## DATA EXTRACTS

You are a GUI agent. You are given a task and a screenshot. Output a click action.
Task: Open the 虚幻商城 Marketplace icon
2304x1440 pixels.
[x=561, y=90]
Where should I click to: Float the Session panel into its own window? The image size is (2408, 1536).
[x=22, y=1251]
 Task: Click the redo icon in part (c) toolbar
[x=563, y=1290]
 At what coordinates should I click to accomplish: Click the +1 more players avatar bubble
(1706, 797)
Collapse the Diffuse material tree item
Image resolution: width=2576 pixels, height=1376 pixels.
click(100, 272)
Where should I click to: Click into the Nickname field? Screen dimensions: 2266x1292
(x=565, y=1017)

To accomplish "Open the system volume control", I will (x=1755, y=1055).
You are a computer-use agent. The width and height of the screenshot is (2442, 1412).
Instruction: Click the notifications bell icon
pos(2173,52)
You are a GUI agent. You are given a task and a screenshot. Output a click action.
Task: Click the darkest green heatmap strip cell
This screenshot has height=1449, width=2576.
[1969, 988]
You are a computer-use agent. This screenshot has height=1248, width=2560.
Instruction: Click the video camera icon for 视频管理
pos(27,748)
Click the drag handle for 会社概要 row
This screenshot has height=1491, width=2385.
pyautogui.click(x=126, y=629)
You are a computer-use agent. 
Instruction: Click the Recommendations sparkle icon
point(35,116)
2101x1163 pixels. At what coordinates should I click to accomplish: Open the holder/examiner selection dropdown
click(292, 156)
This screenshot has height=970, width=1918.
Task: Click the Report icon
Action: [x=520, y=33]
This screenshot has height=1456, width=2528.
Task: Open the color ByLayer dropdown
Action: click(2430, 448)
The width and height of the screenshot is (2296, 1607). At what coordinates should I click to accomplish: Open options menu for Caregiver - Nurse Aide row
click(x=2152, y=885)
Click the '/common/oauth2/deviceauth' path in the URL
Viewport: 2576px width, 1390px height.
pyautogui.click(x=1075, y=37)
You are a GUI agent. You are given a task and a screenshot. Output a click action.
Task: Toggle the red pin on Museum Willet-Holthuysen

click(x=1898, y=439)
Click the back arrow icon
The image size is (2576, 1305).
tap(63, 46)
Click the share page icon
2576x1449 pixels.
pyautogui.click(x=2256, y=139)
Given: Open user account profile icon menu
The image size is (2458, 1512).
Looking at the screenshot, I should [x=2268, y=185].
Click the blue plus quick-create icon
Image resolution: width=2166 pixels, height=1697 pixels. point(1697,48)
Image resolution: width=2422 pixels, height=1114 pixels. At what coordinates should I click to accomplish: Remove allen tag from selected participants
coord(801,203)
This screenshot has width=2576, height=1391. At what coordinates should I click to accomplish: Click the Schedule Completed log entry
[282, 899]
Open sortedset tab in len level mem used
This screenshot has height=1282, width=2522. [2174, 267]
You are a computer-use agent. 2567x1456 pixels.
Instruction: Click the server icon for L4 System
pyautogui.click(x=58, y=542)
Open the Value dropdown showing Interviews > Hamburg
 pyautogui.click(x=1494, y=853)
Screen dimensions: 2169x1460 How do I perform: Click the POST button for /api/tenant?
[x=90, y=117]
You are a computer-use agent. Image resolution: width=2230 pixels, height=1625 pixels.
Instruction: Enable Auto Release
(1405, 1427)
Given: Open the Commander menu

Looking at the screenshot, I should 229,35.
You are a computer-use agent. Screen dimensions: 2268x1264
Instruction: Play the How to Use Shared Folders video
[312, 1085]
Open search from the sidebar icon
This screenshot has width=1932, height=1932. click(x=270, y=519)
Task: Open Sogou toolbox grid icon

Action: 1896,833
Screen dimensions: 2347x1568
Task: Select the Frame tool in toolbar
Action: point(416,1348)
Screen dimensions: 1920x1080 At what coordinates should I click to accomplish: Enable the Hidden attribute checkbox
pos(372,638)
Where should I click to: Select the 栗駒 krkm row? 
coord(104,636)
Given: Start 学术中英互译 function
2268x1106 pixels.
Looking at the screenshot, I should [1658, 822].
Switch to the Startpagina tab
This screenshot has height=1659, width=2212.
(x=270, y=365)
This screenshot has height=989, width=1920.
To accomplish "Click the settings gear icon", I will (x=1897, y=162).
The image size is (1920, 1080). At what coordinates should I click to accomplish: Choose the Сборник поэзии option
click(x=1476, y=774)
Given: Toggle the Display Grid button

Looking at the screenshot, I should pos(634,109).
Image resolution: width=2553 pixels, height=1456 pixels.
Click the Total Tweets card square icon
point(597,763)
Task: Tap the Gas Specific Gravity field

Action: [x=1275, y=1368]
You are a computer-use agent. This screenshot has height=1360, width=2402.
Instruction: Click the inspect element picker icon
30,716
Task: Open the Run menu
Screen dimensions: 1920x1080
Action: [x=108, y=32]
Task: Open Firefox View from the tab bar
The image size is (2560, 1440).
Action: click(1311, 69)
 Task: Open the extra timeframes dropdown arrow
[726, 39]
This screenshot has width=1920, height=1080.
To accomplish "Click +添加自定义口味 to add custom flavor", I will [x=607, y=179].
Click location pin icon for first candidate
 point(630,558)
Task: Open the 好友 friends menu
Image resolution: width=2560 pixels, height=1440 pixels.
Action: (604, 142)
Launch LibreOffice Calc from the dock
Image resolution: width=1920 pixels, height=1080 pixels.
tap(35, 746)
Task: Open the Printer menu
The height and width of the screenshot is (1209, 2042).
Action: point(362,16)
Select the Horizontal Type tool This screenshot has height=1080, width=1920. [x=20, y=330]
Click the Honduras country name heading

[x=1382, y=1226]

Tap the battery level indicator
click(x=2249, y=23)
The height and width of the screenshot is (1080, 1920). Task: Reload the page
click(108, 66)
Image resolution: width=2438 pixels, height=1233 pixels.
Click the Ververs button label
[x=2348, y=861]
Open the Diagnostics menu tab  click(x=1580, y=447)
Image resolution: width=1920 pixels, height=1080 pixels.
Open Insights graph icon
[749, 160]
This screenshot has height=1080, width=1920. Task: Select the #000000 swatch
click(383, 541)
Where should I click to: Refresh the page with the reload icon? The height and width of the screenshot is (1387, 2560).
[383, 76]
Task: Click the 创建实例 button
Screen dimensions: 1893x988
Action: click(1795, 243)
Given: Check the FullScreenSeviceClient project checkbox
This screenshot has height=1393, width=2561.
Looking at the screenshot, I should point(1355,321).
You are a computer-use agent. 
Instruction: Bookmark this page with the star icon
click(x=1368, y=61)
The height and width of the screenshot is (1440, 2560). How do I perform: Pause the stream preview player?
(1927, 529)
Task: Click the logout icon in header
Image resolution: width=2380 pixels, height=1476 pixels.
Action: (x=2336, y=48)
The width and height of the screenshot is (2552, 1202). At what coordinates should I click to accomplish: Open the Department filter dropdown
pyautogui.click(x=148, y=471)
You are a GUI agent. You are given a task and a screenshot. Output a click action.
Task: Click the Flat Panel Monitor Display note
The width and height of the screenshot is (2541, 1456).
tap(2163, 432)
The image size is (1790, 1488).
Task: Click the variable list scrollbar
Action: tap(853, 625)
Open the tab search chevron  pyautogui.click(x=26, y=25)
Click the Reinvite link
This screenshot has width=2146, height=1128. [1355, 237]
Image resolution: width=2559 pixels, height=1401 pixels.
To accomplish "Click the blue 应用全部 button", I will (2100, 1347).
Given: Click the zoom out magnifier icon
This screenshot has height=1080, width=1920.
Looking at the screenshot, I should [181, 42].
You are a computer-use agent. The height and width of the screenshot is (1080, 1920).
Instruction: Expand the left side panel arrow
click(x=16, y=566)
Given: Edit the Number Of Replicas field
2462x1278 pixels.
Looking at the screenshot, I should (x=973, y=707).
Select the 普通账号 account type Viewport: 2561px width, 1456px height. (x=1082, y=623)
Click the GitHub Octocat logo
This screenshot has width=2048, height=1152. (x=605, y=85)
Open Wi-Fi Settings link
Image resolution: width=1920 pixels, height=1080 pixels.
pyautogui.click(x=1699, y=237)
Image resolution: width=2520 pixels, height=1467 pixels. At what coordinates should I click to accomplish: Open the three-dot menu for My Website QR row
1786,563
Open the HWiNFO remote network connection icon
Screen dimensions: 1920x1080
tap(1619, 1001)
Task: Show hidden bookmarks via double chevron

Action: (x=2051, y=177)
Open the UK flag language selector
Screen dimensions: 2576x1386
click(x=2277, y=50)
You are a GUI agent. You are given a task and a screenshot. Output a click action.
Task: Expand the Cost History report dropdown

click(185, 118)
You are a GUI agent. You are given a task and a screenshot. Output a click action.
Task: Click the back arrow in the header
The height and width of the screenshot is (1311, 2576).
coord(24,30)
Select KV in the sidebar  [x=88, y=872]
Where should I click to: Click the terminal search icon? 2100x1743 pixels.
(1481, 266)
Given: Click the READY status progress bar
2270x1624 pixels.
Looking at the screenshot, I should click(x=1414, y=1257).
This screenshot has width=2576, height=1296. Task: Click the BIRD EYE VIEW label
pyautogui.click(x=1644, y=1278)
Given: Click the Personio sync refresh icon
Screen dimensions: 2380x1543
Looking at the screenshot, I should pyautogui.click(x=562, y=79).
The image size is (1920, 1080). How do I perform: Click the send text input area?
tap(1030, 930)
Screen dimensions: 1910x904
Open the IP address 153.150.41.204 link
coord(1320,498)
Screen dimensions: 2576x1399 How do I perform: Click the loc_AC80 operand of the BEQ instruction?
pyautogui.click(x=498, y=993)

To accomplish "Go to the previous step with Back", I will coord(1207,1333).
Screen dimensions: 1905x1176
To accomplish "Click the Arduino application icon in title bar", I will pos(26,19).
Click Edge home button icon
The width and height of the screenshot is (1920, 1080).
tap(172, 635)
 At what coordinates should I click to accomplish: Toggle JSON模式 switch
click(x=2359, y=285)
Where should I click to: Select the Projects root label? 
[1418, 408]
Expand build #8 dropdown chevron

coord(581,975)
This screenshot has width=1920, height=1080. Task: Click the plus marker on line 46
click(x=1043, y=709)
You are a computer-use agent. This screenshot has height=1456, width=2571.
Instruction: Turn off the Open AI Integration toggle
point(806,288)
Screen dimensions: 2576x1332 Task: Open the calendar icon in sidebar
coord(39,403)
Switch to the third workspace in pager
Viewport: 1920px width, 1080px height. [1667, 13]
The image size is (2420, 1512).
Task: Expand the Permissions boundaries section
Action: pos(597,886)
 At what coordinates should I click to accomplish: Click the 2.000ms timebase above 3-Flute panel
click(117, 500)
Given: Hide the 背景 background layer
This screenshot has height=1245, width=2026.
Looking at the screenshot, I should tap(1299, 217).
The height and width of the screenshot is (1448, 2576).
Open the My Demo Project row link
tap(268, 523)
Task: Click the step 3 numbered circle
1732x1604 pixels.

## BRIEF
How many lines in the records above contain the word "step"? Answer with the number alone.

## EXERCISE RESULT
2